───── Excerpted records ─────
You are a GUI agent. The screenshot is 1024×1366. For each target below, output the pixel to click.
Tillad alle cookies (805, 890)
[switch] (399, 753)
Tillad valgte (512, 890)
─────
───── Excerpted records ─────
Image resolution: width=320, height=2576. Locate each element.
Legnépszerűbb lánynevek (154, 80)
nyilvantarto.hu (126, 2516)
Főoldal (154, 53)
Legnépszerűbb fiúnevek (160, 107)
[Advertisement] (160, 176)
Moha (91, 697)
─────
> Task item
Filter the data, keeping only the lines that contain "each".

> Result
You are a GUI agent. The screenshot is 1024×1366. For each target below, output the pixel to click.
Image resolution: width=320, height=2576. Locate each element.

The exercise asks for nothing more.